* **Set problem**:
Give the records from the line with "Go back using the top-left arrow" up to and including the line with "pyautogui.click(x=196, y=323)" as a two-column CSV with the columns instruction and response, one row per record holding its text and its answer. Put each value in a single quoted field, with line breaks replaced by spaces.

[start Excerpted records]

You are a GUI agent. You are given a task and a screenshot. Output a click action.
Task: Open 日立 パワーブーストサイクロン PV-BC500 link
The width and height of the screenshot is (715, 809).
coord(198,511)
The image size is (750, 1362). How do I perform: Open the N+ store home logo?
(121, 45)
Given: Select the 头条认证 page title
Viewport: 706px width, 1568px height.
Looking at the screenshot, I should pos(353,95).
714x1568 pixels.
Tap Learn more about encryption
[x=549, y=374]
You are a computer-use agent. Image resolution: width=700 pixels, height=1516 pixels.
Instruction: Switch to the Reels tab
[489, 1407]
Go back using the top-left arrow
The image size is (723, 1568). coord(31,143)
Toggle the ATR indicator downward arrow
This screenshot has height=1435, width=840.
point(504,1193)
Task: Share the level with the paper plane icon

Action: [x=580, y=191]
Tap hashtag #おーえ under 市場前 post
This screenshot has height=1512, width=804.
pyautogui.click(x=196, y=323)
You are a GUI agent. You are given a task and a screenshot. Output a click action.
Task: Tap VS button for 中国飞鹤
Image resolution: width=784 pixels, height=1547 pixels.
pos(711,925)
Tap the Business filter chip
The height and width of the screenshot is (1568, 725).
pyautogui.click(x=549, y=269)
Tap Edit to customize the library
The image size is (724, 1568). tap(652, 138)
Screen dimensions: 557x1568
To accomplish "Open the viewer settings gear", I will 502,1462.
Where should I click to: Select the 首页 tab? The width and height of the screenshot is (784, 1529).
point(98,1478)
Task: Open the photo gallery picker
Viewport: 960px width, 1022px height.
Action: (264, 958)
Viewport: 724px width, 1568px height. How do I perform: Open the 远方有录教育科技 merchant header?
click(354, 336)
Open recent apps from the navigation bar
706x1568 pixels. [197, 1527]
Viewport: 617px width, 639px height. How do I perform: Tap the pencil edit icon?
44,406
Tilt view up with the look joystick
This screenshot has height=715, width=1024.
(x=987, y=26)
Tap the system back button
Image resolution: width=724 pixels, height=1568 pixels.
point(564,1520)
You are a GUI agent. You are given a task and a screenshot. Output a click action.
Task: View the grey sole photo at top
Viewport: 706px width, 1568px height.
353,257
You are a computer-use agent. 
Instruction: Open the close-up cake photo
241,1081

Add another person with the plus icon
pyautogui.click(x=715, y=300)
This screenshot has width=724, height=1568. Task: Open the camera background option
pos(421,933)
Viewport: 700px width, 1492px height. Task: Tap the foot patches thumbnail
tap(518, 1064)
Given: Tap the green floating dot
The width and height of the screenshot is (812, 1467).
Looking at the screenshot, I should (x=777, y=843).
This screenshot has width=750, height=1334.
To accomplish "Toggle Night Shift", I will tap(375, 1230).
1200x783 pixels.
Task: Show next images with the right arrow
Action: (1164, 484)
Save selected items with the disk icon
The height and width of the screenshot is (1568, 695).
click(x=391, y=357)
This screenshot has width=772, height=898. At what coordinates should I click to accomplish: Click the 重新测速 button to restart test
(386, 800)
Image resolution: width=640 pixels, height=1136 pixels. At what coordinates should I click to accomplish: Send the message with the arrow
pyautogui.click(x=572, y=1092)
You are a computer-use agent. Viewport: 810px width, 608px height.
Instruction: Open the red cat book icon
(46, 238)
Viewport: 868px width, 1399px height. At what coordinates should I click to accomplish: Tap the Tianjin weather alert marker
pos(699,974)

[end Excerpted records]

* **Answer to this problem**:
instruction,response
"Go back using the top-left arrow","The image size is (723, 1568). coord(31,143)"
"Toggle the ATR indicator downward arrow This screenshot has height=1435, width=840.","point(504,1193)"
"Task: Share the level with the paper plane icon","Action: [x=580, y=191]"
"Tap hashtag #おーえ under 市場前 post This screenshot has height=1512, width=804.","pyautogui.click(x=196, y=323)"